In multi-hop ad hoc networks, besides collision-free transmissions, channel utilization should be also enhanced due to the scarce bandwidth. In this paper, we propose a learning automat-based adaptive polling scheme for medium access scheduling in clustered wireless ad-hoc networks to enhance the channel utilization. In this scheme, each cluster-head takes the responsibility of coordinating intra-cluster transmissions so that no collisions occur. Taking advantage of learning automaton, each cluster-head learns the traffic parameters of its own cluster members. Cluster members are prioritized based on these traffic parameters. Each cluster-head then takes the traffic parameters into consideration for finding an optimal channel access scheduling within its cluster. By the proposed polling scheme, each cluster member is assigned a portion of bandwidth proportional to its need (i.e., traffic load). The results show that the proposed channel assignment policy considerably improves the channel utilization.
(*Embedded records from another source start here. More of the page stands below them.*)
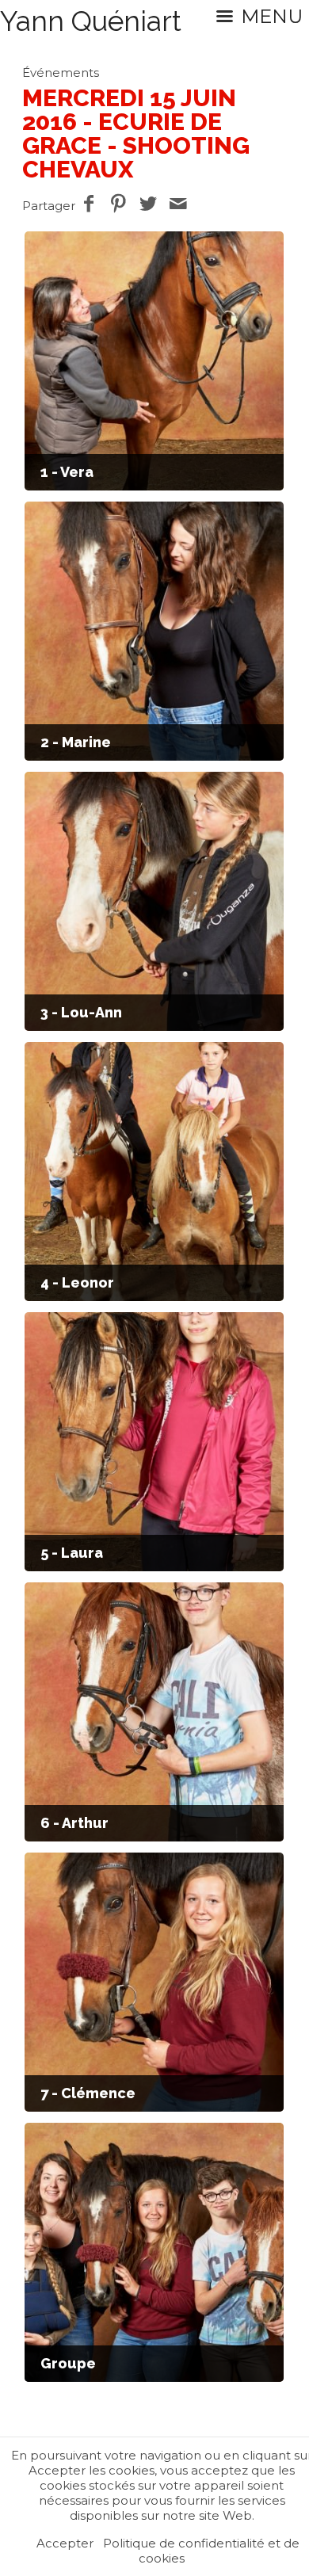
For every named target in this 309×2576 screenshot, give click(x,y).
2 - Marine (75, 742)
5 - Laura (71, 1552)
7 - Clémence (87, 2093)
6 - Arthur (74, 1823)
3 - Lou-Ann (81, 1012)
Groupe (68, 2363)
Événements (60, 72)
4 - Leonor (77, 1282)
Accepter (64, 2543)
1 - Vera (66, 472)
Simulation experiments also show the superiority of the proposed polling-based medium access scheme over the existing methods in terms of channel utilization, waiting time for packet transmission, and control overhead.

[1]  Mohammad Reza Meybodi,et al.  Learning automata based dynamic guard channel algorithms , 2011, Comput. Electr. Eng..

[2]  T. Sekimoto,et al.  A Satellite Time-Division Multiple-Access Experiment , 1968 .

[3]  Chun-Chuan Yang,et al.  A bandwidth-based polling scheme for QoS support in Bluetooth , 2004, Comput. Commun..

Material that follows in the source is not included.